I wanted to have fun with this landscape, injecting some of my favourite Australian native trees into the scene. I remember some of those long drives along the way to the Gold Coast hinterland. Lots of rolling hills, with lonely Queenslander homes, and native trees. Always golden. The light was always golden. The sky would be scorching blue.

Actually I don’t know of all these trees bloom at the same time, ah, but with art, I can take some liberties.

The jacarandas are magnificent trees with boughs twisting into graceful shapes, they only bloom once a year around September and October. The local myth is that if you didn’t start studying by the time jacarandas bloomed, you would be doomed to fail your university exams. If a bloom fell on your head, you would be doomed to fail as well. In my day while at University of Queensland, students would flatly refuse to sit under these trees for fear of doing badly. Lots of people would detour around these trees rather than risk it. The purple and lilac blooms would cover the entire tree. Many parts of Brisbane would be covered in purple.
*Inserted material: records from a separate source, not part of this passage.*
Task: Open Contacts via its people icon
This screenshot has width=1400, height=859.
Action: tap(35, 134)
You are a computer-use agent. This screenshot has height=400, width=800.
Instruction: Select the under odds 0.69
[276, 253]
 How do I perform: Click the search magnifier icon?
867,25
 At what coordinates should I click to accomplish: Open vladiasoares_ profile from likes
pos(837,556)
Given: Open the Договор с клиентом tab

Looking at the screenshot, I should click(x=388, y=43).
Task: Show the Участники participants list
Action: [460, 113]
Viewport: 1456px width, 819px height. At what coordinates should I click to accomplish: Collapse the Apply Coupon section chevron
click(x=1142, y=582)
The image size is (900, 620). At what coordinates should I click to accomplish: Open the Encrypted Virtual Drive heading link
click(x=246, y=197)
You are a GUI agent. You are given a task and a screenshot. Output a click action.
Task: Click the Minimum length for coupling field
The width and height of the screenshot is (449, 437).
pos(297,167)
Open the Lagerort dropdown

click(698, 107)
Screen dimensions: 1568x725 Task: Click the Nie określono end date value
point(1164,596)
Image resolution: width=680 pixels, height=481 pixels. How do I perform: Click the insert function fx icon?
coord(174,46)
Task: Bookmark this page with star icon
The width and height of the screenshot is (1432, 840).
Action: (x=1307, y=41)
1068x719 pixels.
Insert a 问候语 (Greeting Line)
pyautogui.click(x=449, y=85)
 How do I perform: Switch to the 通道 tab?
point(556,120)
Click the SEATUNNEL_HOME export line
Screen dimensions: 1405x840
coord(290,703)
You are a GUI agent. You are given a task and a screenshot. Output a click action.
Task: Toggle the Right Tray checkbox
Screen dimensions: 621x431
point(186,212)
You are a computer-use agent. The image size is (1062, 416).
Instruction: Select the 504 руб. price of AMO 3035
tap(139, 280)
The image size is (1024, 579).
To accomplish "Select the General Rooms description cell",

In fact, this is such an iconic tree that recently, an old tree at the University of Sydney collapsed from age, and people actually mourned for that tree and placed a memorial for it.

The golden wattles are smaller bushy trees. But they would still put on a showy display of bright yellow pouffy blooms. They grow very commonly along hillsides and roadsides. The colour is so cheerful and I REALLY like them.

Gums are integral to the Australian landscape. They are literally everywhere. I almost always pick a leaf to crush, so that I smell the eucalyptus scent. Of course, and they are food for the koalas.